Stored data
[Start of section]

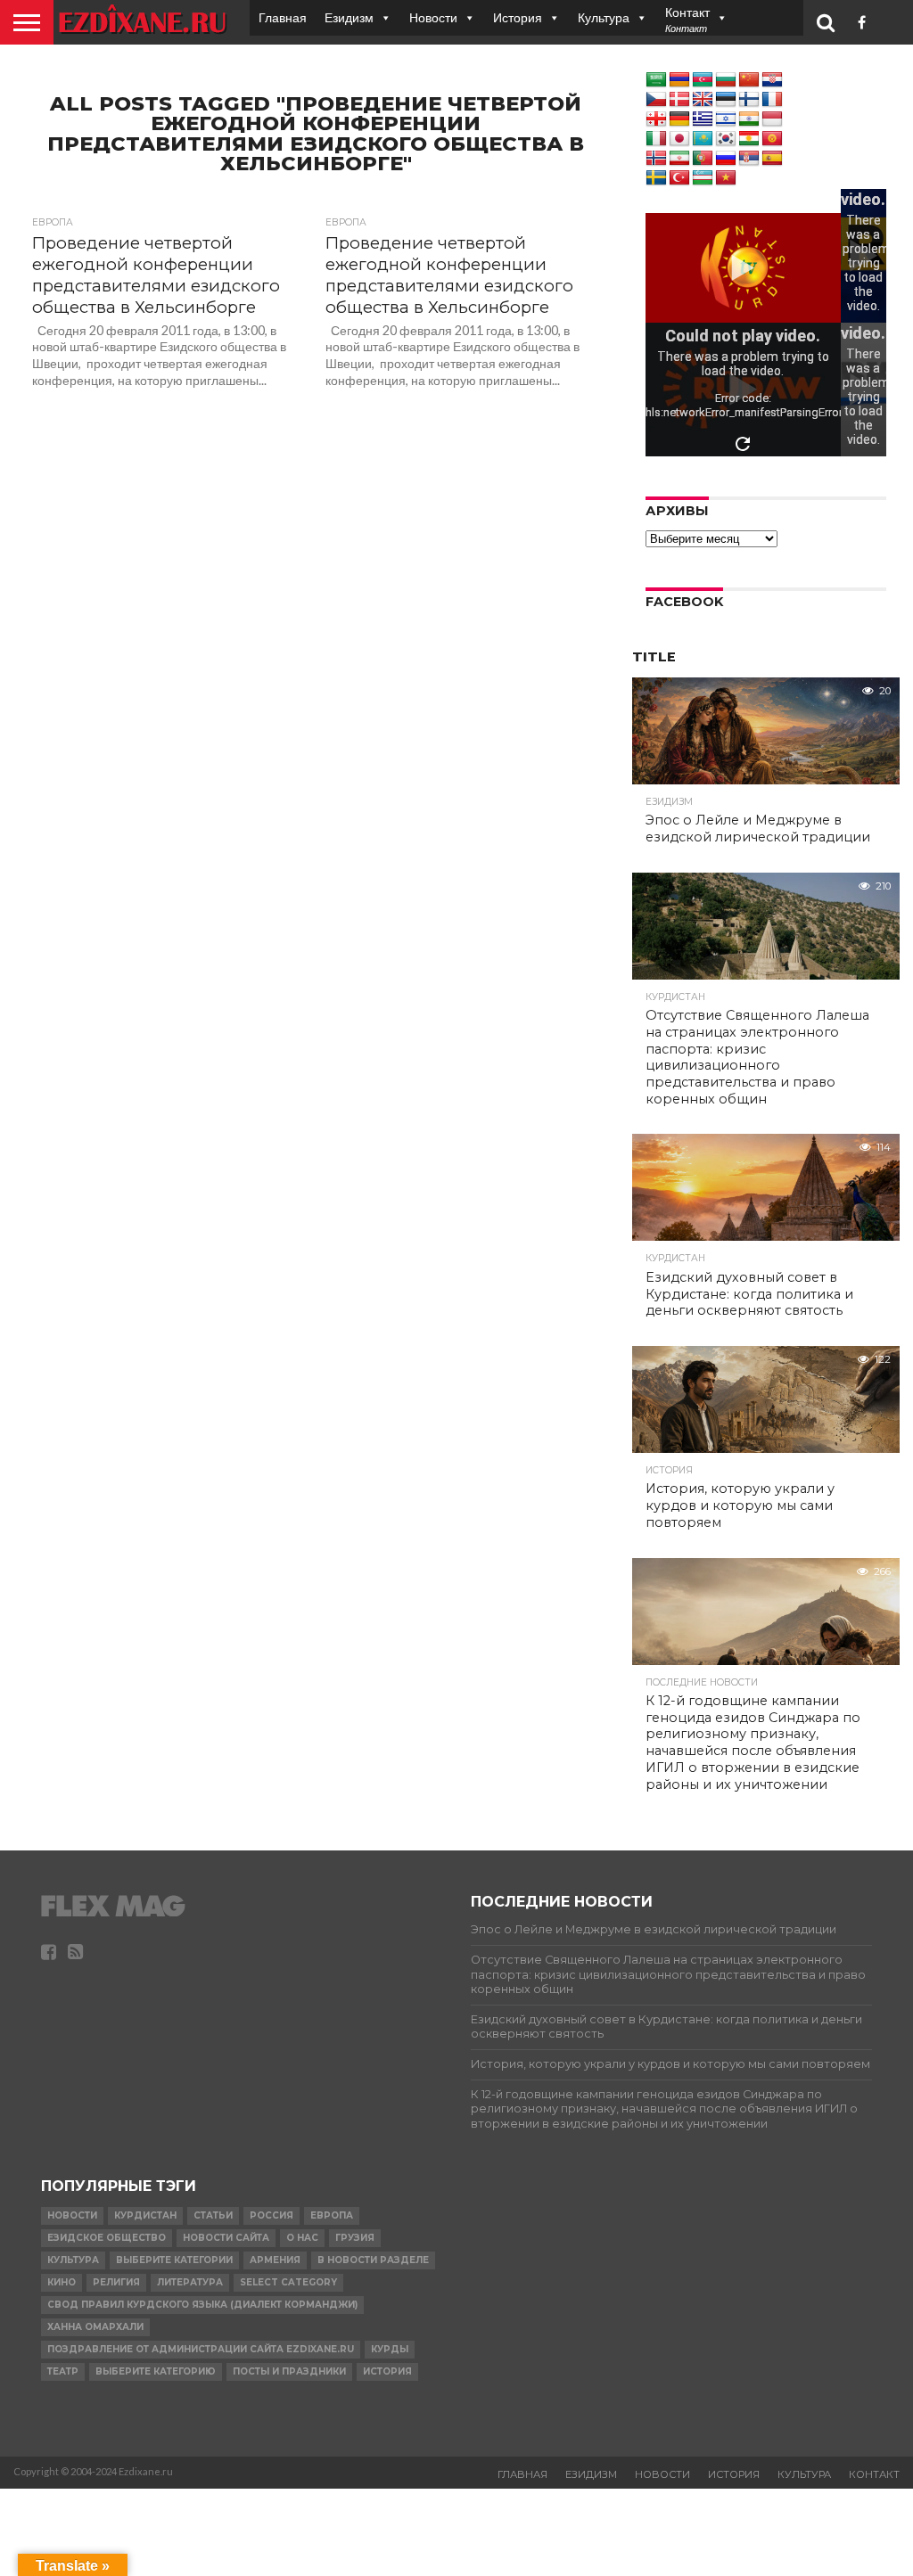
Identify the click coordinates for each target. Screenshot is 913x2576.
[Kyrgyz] (772, 139)
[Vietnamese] (725, 178)
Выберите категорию (155, 2371)
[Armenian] (679, 80)
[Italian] (656, 139)
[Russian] (725, 159)
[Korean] (725, 139)
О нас (302, 2238)
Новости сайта (226, 2238)
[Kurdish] (749, 139)
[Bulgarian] (725, 80)
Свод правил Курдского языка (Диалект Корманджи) (202, 2304)
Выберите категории (174, 2260)
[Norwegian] (656, 159)
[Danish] (679, 100)
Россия (271, 2215)
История (517, 17)
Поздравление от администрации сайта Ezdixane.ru (200, 2349)
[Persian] (679, 159)
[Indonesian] (772, 119)
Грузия (354, 2238)
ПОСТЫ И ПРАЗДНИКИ (289, 2371)
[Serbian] (749, 159)
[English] (702, 100)
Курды (389, 2349)
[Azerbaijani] (702, 80)
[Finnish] (749, 100)
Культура (603, 17)
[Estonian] (725, 100)
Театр (62, 2371)
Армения (275, 2260)
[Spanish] (772, 159)
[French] (772, 100)
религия (116, 2282)
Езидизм (349, 17)
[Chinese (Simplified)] (749, 80)
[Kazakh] (702, 139)
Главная (283, 17)
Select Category (288, 2282)
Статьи (213, 2215)
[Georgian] (656, 119)
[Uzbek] (702, 178)
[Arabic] (656, 80)
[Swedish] (656, 178)
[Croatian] (772, 80)
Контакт (874, 2474)
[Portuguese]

[End of section]

Repeat exactly, please: transcribe each entry and leave out the pictures.

Identify the click coordinates for each target. Screenshot is 913x2576.
[Kyrgyz] (772, 139)
[Vietnamese] (725, 178)
Выберите категорию (155, 2371)
[Armenian] (679, 80)
[Italian] (656, 139)
[Russian] (725, 159)
[Korean] (725, 139)
О нас (302, 2238)
Новости сайта (226, 2238)
[Kurdish] (749, 139)
[Bulgarian] (725, 80)
Свод правил Курдского языка (Диалект Корманджи) (202, 2304)
Выберите категории (174, 2260)
[Norwegian] (656, 159)
[Danish] (679, 100)
Россия (271, 2215)
История (517, 17)
Поздравление от администрации сайта Ezdixane.ru (200, 2349)
[Persian] (679, 159)
[Indonesian] (772, 119)
Грузия (354, 2238)
ПОСТЫ И ПРАЗДНИКИ (289, 2371)
[Serbian] (749, 159)
[English] (702, 100)
Курды (389, 2349)
[Azerbaijani] (702, 80)
[Finnish] (749, 100)
Культура (603, 17)
[Estonian] (725, 100)
Театр (62, 2371)
Армения (275, 2260)
[Spanish] (772, 159)
[French] (772, 100)
религия (116, 2282)
Езидизм (349, 17)
[Chinese (Simplified)] (749, 80)
[Kazakh] (702, 139)
Главная (283, 17)
Select Category (288, 2282)
Статьи (213, 2215)
[Georgian] (656, 119)
[Uzbek] (702, 178)
[Arabic] (656, 80)
[Swedish] (656, 178)
[Croatian] (772, 80)
Контакт (874, 2474)
[Portuguese]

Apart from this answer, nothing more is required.